How to Conduct an A/B Test
Creating an effective A/B test is a fairly straightforward process. It’s much easier to achieve this when using an AI-powered A/B testing and optimization platform like Monetate. Here’s a quick checklist to help you get started:
- Identify your testing goal and prioritize what to test based on potential impact.
- Create a null hypothesis when you set up your experiment. The null hypothesis is a statement that assumes no difference between the variations you’re testing. It represents the baseline or status quo. For example, if you’re testing a new button color, the null hypothesis would be “The new button color will not have an effect on conversion rates.” The null hypothesis forces you to prove that the change you’re testing actually makes a statistically significant statistically significant difference.
- Build the test variations which includes the original experience (control) and one or more experiences with the proposed change(s).
- Run the experiment, allowing each variation to be served to a portion of your traffic for a set time.
- Analyze performance data to see if the change(s) produced a statistically significant improvement over the control. This involves checking if the results are strong enough to reject the null hypothesis that there is no difference between the variations. If the data allows you to reject the null hypothesis with confidence, and you can implement the winning variation.
Tools with dynamic testing capabilities can automate routing traffic to the winning variation during the experiment. Leading personalization platforms integrate A/B testing into overarching CX optimization.
What is the Purpose of A/B Testing in Digital Marketing?
A/B testing helps digital marketers make informed, data-driven decisions about campaign planning, execution, and optimization. When you have tangible data to back up your decisions, you get more impact from your creative, media placement, targeting, landing pages, text – anything that your customers interact with along their buying journey. Testing replaces hope with data.

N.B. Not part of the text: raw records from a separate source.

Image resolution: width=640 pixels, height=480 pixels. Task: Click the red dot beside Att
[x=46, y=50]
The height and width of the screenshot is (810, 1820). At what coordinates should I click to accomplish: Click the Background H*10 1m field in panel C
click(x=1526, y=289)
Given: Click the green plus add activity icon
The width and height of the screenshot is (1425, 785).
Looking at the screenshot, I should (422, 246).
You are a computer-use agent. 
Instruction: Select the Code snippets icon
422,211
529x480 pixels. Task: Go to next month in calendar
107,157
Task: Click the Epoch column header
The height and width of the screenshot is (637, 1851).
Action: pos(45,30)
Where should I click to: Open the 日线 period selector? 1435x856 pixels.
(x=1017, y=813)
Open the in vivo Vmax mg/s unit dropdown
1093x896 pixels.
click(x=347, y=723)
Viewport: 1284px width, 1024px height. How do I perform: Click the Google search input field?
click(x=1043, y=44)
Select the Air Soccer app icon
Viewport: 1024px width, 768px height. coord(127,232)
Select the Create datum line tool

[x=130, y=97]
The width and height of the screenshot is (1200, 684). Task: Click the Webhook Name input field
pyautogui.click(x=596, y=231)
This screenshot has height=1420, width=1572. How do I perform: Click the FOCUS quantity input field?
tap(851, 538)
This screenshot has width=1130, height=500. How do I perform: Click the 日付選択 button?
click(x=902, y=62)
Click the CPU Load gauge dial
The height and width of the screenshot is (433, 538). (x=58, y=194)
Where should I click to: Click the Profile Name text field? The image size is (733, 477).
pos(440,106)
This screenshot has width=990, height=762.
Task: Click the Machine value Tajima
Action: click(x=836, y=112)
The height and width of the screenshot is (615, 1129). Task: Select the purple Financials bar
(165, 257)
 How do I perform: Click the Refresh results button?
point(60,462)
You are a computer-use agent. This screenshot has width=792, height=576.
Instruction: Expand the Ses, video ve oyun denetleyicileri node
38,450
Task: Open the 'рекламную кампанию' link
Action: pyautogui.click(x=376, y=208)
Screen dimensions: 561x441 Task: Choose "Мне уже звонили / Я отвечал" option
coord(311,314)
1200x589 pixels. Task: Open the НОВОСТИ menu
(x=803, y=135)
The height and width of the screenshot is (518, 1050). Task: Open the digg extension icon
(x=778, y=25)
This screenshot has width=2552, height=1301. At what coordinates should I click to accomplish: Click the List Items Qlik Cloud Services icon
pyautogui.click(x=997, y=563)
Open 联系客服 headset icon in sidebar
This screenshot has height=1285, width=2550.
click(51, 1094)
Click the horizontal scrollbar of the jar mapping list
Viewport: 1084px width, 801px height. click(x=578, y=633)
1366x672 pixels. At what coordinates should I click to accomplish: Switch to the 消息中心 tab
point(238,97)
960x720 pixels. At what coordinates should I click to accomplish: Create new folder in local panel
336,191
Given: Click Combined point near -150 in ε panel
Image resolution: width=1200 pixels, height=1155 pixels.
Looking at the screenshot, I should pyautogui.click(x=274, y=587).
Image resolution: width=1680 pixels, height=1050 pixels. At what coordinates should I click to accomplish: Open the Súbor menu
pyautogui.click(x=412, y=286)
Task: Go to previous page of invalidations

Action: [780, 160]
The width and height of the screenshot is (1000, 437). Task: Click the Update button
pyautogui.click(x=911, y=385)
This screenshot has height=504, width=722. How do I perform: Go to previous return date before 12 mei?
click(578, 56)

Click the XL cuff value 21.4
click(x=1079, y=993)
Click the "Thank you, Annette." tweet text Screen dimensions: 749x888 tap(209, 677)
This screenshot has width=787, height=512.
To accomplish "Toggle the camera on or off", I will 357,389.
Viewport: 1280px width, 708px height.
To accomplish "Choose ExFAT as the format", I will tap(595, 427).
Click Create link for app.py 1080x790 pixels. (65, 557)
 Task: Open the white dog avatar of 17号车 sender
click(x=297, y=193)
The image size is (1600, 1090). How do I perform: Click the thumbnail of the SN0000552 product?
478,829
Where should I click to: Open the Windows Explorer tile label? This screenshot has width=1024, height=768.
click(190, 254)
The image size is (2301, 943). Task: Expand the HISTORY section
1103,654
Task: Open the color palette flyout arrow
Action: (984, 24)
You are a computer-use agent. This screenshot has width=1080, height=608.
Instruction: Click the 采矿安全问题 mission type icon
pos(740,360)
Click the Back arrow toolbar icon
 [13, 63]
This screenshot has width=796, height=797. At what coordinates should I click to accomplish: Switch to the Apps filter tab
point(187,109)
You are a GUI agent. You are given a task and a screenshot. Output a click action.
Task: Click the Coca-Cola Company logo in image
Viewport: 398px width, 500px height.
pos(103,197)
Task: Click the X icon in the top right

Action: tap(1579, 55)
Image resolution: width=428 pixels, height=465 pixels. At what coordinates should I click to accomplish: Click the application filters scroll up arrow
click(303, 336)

Instead of hoping a new marketing asset like an ad or landing page will drive more sales, reduce shopping art abandonment, motivate shoppers to return (and on and on), you can use A/B testing unearth what truly works. Insights from testing are also incredibly helpful when you need to understand what motivated your audience to act (or not).
A/B testing gives you an empirical way to continually optimize and improve messaging, creative, UX, and targeting. It also lets you get more from your marketing spend by removing low-performing variables.
Why is A/B Testing Essential to Your Digital Marketing Plan?
At its core, A/B testing helps you put your best digital foot forward by making incremental refinements over time. It facilitates better decisions, which facilitate better results. More sales, higher conversion rates, an ROI that makes the CEO smile – that’s what A/B testing can help you achieve.
A well-thought-out digital testing strategy and powerful A/B testing and optimization tools are essential for effectively integrating A/B testing into your marketing approach. This is why testing and experimentation are core to M’netate’s personalization and optimization platform. You can’t create good experiences unless you understand what resonates with people – and where it resonates – and why.